Nestle Waters NA Faces Struggle Over Permit to Draw 1.2M Gallons of Spring Water a Day

by | Aug 2, 2019

(Credit: Zephyrhills Water)

Nestle Waters North America is facing opposition from environmentalists and the local water district regarding the company’s request for a new permit to draw water from Ginnie Springs in Gilchrist County, Florida. The permit would allow the company to withdraw as much as 1.152 million gallons of water a day from the springs, which flows into the Santa Fe River, for bottling.

A current permit allows the company to withdraw that amount each day, but reported water use has never been that high, according to the Gainesville Sun. Highest water use over the past four years was less than 0.27 million gallons per day.

The Suwannee River Water Management District wants a market analysis that justifies the need for the withdrawal, an evaluation of the impact on wetlands of the proposed withdrawal, and proof that the withdrawal will not change water levels or flows of the spring, among other things.
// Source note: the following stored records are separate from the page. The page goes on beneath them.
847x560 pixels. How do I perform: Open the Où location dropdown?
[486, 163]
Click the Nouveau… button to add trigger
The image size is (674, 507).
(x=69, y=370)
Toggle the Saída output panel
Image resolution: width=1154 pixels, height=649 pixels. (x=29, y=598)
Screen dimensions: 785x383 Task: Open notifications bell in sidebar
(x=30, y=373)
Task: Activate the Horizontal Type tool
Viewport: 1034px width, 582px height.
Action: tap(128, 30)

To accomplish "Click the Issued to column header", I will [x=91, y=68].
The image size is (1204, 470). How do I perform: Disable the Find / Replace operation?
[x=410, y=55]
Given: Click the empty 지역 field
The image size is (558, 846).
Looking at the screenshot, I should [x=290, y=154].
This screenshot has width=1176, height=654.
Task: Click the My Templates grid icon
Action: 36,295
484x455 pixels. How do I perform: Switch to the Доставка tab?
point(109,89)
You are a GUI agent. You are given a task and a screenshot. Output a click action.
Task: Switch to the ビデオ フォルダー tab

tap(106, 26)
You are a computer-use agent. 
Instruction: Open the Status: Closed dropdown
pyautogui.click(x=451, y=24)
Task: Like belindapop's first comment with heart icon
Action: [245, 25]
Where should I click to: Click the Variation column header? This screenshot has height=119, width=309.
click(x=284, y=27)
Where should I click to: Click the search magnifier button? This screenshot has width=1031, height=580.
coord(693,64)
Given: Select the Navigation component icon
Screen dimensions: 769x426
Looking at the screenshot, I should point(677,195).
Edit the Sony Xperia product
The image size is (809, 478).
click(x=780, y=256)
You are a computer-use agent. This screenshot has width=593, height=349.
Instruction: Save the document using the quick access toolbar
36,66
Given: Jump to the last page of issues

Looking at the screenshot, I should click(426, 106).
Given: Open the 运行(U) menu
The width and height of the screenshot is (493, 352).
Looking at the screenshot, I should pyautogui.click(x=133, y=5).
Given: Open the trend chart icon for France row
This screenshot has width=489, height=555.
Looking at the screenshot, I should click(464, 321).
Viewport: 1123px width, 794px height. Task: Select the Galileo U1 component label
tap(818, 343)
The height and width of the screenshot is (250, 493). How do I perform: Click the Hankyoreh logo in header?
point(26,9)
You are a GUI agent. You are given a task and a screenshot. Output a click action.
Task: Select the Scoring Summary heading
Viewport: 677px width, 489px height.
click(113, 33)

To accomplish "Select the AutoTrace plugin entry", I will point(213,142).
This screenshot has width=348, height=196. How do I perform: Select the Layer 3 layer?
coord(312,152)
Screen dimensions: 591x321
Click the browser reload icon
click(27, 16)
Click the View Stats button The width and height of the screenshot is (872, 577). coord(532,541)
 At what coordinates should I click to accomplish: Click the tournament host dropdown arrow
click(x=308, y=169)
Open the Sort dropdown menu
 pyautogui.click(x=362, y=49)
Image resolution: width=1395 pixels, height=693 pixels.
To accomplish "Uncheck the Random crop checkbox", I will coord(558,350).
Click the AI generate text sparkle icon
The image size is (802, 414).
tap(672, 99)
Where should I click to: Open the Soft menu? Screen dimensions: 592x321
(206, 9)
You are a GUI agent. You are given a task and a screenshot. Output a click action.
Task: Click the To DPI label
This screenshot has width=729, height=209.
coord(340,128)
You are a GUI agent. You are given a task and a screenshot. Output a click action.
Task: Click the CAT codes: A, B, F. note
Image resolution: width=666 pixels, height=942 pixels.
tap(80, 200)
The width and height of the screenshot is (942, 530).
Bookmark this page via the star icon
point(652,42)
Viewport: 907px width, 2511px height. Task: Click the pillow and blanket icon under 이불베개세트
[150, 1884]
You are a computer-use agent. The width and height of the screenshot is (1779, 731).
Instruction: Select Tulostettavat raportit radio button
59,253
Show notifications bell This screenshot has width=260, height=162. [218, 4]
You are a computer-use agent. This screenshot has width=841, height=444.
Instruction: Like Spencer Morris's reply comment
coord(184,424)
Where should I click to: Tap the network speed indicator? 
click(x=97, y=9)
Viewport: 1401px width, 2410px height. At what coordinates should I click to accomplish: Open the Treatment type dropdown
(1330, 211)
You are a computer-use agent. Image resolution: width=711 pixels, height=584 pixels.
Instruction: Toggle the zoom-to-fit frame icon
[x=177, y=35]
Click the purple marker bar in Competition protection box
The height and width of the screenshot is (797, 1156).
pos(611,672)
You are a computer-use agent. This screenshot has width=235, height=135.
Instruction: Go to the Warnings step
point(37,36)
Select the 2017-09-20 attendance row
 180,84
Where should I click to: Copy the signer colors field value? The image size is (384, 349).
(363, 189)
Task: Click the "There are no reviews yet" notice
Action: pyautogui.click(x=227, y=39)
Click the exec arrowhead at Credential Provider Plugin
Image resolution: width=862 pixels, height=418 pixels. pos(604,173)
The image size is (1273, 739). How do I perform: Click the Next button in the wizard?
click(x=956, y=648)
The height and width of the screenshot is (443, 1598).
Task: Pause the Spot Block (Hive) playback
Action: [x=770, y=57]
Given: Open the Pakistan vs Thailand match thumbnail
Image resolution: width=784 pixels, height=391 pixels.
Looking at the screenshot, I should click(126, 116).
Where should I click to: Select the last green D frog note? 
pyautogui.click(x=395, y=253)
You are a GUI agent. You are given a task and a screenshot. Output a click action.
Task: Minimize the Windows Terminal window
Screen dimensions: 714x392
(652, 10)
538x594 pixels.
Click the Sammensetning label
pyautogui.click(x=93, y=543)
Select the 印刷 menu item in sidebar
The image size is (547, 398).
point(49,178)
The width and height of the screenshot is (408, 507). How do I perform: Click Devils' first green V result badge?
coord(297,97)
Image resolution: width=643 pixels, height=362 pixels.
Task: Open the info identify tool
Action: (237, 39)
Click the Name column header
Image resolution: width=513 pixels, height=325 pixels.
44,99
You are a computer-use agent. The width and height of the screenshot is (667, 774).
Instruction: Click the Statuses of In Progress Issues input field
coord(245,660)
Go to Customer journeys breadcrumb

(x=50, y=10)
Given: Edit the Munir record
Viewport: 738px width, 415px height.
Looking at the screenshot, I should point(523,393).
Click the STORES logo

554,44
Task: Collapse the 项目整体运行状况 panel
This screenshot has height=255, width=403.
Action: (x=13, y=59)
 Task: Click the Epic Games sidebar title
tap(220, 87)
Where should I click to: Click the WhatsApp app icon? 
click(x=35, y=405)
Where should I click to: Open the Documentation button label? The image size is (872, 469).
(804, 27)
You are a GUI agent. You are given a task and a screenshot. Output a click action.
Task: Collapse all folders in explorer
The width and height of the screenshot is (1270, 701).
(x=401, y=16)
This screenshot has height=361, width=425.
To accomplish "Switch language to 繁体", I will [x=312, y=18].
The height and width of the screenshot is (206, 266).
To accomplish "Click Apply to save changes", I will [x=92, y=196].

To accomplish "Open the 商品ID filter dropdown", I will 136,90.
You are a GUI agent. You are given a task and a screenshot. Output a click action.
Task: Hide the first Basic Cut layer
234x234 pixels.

The water withdrawal permit is actually owned by local processor Seven Springs Water Company. Nestle Waters, which bought its Ginnie Springs plant from Ice River Springs Marianna LLC in January, said at the time that it is looking forward to using the 300,000 square foot plant to help it “more efficiently serve current and future customers of Zephyrhills Natural Spring Water and Nestlé Pure Life bottled water brands.”

Non-profit organization Our Santa Fe River says that every drop of water in the springs is vital to maintaining the river’s health. Companies that withdraw water from the springs pay fees for withdrawal permits, but the water itself is free. 

This isn’t the first time that Nestle Waters North America has come under fire from Our Santa Fe. A recent article published by the organization claimed that the Nestle Zephyrhills plant’s water contains roughly twice the average amounts of nitrate content of other water bottling plants, and that the levels far exceed the Florida Department of Environmental Protection’s limits.